One prosecutor, Jack Smith, "declared that he will not consider himself bound by the Justice Department's longstanding policy of not bringing charges or holding trials of candidates close to an election."

Constitutional expert Jonathan Turley, the J.B. & Maurice C. Shapiro Professor of Public Interest Law at the George Washington University Law School, said the claim by the DOJ and the leftist judges that the scheduling is the "result of treating Trump like other criminal defendants" is increasingly dubious.

That some issues in the Democrats' allegations against Trump first must be addressed by the Supreme Court creates "a nightmare scenario ... in which Trump could be tried not just before the general election, but actually through November’s election," Turley noted.

He noted that Chutkan was "pushing" for a March trial date for Trump, even though D.C. courts are "stacked" with thousands of cases, and a trial normally would be expected to extend over two years.

And he noted Smith has been trying to manipulate the system to "cut off standard appellate options for Trump. It seems as if the entire point is to try Trump before the election."

He said Smith claims it's important for voters to "consider" the outcome of the trial, but Turley pointed out, "It is a rare acknowledgment of a desire for a trial to become a factor in an election."

And he noted Chutkan is pursuing the same agenda, after suggesting publicly in other cases that "one person," Trump, should be charged criminally.

Chutkan refused to recuse herself even after expressing a public opinion.

Turley noted that he previously explained how the DOJ pre-election rule is ambiguous. But he said before Trump, leftists were enthusiastic in saying it would be unfair to put on a case in the weeks leading to a vote.

Turley noted, "A 2023 poll found that a 47 percent plurality of Americans already believe the charges are politically motivated. That appearance will only worsen as the election approaches, a recognition that should force a modicum of restraint upon both the court and the prosecution."
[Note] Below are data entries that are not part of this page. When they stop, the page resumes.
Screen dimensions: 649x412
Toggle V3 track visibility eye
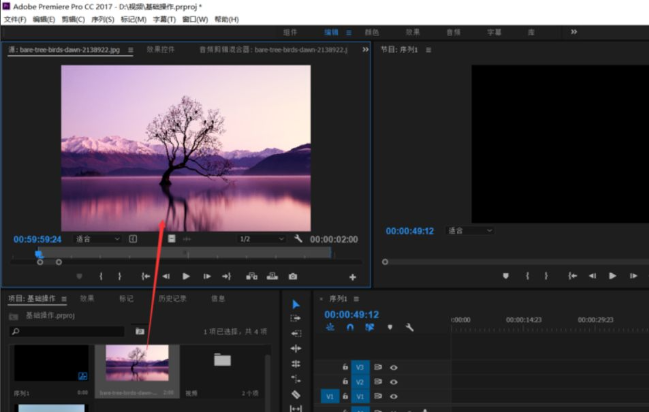coord(394,367)
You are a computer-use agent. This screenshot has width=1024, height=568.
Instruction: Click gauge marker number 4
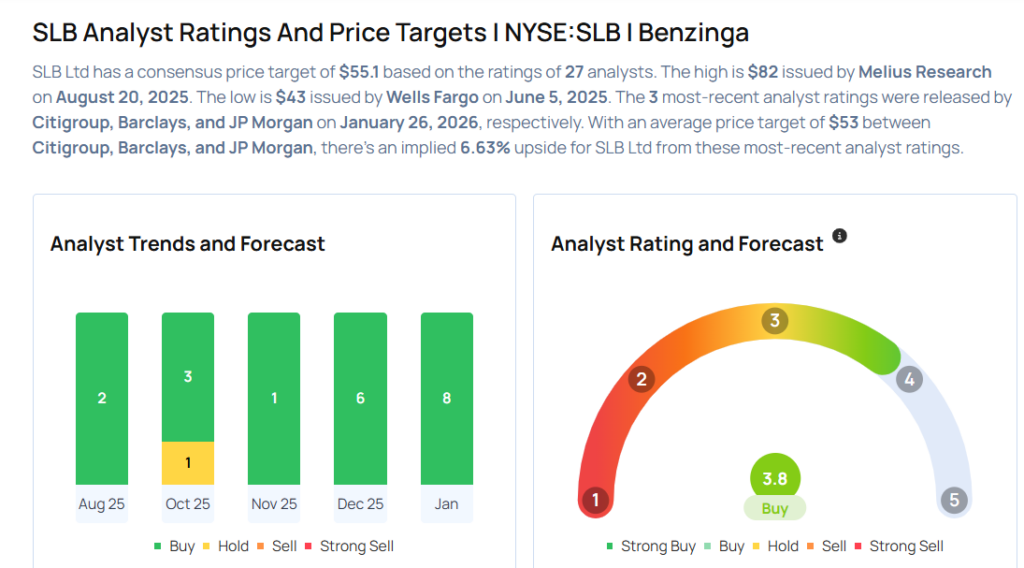tap(908, 380)
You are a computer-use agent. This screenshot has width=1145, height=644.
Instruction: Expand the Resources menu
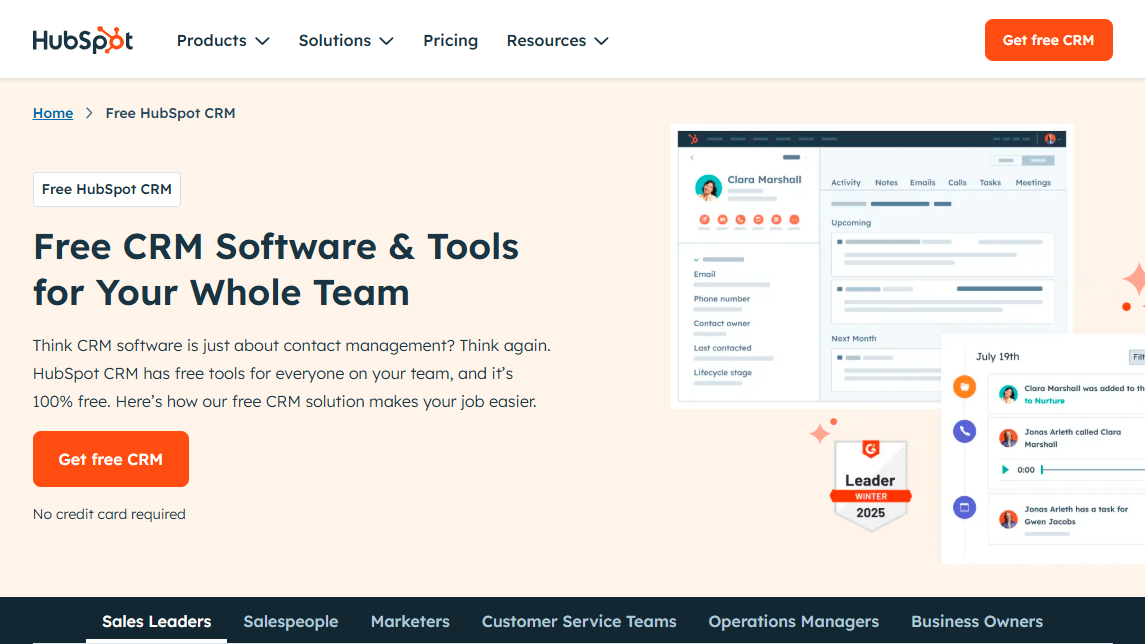coord(557,41)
He noted, "The Trump trials are troubling precisely because they are being handled differently because of who the defendant is. No one can seriously suggest that Judge Chutkan would be moving other cases or canceling trips to shoehorn them into the calendar this year if it were not for the election and the name of the defendant."

He said, "As the calendar continues to shrink, claims of blind justice increasingly look like the blind pursuit of a specific person."